The song ended, and then there were commercials. Ecstatic voices selling things in English. Mattresses. Insurance.
“I went to see your mother and older sister before I left,” she said as another song started up. This made him glance at her sharply. “I had to take a cab, a train, and two buses. I took them some honey medicine cookies and sour persimmons.”
“How did she seem?” asked Jae-woo.
“Your mother?” Soo-ah considered her answer. “She seemed at peace. I’m almost certain she recognized me, but your sister said I was mistaken.”
“And Eun-jung? How is she?”
Frankly, Jae-woo’s sister had seemed exhausted. Exhausted as a way of life, or exhausted as a form of reproach. But Soo-ah said none of those things.
“Older Sister had this message for you,” she said to Jae-woo. “She said to tell you—”
“What,” he interrupted, “that she needs money?”
“—to call or write from time to time.”
“Well then,” he said, looking dissatisfied.
She touched her hair again and wondered, despite what Jae-woo had said, whether her perm and drastic cut—her mother’s idea—had been a mistake.
“Have you heard about Hong Ki-tae?” she asked to change the subject. “Hong Ki-tae and that girl he married, the plain one, from his village. They had—guess what. Twins.”

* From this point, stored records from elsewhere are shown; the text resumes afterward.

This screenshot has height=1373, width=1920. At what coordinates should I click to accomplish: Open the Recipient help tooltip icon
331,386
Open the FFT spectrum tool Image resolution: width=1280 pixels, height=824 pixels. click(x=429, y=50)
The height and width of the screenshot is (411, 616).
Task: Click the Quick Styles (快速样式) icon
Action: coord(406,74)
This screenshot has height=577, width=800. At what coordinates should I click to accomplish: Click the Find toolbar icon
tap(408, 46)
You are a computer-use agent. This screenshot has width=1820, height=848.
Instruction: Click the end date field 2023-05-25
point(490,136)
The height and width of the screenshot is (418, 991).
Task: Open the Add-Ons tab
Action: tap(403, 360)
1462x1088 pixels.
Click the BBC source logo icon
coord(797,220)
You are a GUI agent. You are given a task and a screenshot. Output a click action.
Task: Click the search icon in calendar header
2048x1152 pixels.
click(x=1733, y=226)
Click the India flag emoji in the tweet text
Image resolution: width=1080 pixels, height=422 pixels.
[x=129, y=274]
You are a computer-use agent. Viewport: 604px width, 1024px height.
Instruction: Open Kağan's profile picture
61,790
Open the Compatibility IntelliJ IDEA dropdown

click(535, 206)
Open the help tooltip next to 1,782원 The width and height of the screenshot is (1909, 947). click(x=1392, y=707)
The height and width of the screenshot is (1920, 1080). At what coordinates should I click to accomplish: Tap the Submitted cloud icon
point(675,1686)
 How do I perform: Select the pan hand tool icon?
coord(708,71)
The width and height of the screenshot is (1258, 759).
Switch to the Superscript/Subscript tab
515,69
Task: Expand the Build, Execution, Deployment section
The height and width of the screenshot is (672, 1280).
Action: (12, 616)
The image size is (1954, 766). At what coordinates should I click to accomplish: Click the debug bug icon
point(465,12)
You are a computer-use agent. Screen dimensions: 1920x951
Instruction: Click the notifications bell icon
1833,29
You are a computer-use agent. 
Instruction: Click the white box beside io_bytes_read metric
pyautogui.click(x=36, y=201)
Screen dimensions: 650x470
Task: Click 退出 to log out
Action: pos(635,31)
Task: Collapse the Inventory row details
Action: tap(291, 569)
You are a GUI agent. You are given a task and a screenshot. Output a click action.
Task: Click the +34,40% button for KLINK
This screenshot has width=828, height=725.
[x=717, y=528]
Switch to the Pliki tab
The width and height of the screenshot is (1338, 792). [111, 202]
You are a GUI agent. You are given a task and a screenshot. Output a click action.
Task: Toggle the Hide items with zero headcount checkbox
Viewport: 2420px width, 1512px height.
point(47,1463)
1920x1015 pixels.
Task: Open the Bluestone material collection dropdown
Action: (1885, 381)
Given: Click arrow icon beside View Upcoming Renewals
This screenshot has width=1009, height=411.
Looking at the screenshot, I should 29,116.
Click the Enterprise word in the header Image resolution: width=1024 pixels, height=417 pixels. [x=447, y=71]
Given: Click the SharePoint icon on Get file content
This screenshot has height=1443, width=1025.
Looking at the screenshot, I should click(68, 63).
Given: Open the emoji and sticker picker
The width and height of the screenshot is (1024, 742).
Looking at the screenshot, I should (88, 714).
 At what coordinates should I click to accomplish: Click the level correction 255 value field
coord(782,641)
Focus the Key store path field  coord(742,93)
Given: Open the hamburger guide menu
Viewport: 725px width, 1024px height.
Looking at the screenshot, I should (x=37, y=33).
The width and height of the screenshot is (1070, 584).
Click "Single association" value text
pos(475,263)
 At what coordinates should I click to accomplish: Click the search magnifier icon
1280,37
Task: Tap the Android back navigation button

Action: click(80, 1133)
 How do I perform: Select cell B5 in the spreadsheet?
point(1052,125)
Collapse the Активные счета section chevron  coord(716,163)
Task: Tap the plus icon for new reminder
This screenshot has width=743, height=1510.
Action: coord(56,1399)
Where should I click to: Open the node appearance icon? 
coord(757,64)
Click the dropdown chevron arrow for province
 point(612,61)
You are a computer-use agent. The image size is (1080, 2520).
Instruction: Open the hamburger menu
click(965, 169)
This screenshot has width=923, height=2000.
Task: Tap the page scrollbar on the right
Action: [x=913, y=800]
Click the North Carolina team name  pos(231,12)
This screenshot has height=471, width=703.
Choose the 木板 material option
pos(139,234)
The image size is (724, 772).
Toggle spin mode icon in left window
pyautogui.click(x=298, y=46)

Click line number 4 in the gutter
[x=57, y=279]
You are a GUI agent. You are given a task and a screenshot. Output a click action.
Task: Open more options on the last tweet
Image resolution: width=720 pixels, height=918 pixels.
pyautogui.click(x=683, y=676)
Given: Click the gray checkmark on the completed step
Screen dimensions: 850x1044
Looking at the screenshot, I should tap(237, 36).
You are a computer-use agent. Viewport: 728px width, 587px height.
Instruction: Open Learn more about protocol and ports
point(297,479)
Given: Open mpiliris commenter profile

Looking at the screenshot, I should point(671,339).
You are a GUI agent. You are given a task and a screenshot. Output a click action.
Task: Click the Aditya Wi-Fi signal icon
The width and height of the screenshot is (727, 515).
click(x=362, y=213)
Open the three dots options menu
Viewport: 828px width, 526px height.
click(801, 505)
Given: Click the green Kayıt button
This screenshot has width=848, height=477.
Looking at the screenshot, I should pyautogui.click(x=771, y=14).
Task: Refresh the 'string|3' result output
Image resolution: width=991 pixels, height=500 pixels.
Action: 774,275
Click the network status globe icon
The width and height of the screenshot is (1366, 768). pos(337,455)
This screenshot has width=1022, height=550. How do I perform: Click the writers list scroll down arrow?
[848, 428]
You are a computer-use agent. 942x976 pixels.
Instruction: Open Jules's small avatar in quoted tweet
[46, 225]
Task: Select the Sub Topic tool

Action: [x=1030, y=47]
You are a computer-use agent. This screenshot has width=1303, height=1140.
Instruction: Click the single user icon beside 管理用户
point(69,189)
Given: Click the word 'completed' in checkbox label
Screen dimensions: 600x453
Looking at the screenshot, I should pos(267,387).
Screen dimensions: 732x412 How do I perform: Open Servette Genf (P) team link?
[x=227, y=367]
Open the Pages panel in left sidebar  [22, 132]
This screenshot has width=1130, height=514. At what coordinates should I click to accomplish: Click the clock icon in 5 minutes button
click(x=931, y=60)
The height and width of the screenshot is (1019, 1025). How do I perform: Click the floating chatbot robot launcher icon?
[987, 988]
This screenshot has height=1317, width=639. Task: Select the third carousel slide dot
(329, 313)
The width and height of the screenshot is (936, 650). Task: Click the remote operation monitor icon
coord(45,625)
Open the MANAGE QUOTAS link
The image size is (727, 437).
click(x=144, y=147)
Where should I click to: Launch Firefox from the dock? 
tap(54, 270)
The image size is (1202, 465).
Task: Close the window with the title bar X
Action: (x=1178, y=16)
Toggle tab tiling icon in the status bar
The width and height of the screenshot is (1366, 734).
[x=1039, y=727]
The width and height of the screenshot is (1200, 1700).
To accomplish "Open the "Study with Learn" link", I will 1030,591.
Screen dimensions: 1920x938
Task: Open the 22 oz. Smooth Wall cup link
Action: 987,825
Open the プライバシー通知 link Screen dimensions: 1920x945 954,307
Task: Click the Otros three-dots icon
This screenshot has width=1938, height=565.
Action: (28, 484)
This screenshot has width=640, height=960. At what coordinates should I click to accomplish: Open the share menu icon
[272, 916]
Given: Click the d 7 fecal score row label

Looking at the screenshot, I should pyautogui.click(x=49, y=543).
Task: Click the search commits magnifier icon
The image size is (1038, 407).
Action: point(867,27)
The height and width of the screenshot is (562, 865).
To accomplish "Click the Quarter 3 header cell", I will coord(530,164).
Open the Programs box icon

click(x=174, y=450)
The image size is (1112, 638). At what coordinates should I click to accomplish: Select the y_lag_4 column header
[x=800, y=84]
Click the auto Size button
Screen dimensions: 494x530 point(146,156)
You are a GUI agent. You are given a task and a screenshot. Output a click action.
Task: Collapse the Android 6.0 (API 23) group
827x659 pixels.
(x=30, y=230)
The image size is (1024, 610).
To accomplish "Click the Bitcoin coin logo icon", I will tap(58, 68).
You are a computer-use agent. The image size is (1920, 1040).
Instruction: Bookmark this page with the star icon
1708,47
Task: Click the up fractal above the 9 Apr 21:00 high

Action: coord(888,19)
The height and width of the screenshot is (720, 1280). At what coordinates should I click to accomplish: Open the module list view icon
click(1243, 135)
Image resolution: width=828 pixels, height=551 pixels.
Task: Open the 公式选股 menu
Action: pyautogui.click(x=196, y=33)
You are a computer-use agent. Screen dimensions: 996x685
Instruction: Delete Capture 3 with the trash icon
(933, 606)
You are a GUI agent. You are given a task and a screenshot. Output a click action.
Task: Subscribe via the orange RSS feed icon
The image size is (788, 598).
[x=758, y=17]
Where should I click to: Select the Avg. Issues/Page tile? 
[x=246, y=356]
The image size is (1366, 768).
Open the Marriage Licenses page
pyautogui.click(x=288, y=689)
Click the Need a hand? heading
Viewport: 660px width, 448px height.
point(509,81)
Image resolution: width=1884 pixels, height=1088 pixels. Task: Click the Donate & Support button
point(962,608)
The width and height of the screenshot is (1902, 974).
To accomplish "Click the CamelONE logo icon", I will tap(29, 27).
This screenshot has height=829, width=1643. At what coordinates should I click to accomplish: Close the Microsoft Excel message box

“So they did,” said Jae-woo, driving on.
They drove the length of New Jersey, and then past a blue sign that said: pennsylvania welcomes you. She began to attend more closely to the landscape. Dry autumn cornfields and travel plazas and billboards at intervals. She hugged the purse on her lap and remembered that inside, along with her toothbrush and her passport, was an envelope full of American bills that her father had given to her. Also her gold first-birthday rings in a rainbow silk pouch. She thought with passing pity that Jae-woo had not had a happy family life. She thought of the dark, damp apartment in Suwon that he had shared with his mother and sister, the fading, dusty bolts of silk. She watched the exits flashing by and began to play a little game: This one. No, this one. After some time had passed, Jae-woo signaled and slowed for the Queen Street exit into downtown Lancaster.